[Opening DATA TO PROCESS section]

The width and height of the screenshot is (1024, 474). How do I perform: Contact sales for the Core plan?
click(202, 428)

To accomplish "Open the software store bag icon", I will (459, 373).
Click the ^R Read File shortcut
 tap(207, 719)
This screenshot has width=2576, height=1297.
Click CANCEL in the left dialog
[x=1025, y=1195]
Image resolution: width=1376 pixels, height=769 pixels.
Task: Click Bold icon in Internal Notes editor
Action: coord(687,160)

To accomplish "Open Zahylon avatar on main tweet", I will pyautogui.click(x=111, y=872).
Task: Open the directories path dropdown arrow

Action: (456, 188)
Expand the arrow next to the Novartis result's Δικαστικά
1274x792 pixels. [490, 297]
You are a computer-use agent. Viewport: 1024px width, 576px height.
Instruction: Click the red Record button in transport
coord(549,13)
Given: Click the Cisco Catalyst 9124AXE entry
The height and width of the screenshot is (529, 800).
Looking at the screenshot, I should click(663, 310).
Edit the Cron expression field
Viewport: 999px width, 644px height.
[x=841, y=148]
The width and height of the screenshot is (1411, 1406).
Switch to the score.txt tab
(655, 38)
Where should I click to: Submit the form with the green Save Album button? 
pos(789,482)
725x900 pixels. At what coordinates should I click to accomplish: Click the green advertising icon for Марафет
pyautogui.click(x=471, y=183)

[Closing DATA TO PROCESS section]

ASSIGNMENT:
Write out each line exactly, starting with the line that contains "Edit the Cron expression field" and stopping after the last line of the data.

WRITTEN ANSWER:
Edit the Cron expression field
Viewport: 999px width, 644px height.
[x=841, y=148]
The width and height of the screenshot is (1411, 1406).
Switch to the score.txt tab
(655, 38)
Where should I click to: Submit the form with the green Save Album button? 
pos(789,482)
725x900 pixels. At what coordinates should I click to accomplish: Click the green advertising icon for Марафет
pyautogui.click(x=471, y=183)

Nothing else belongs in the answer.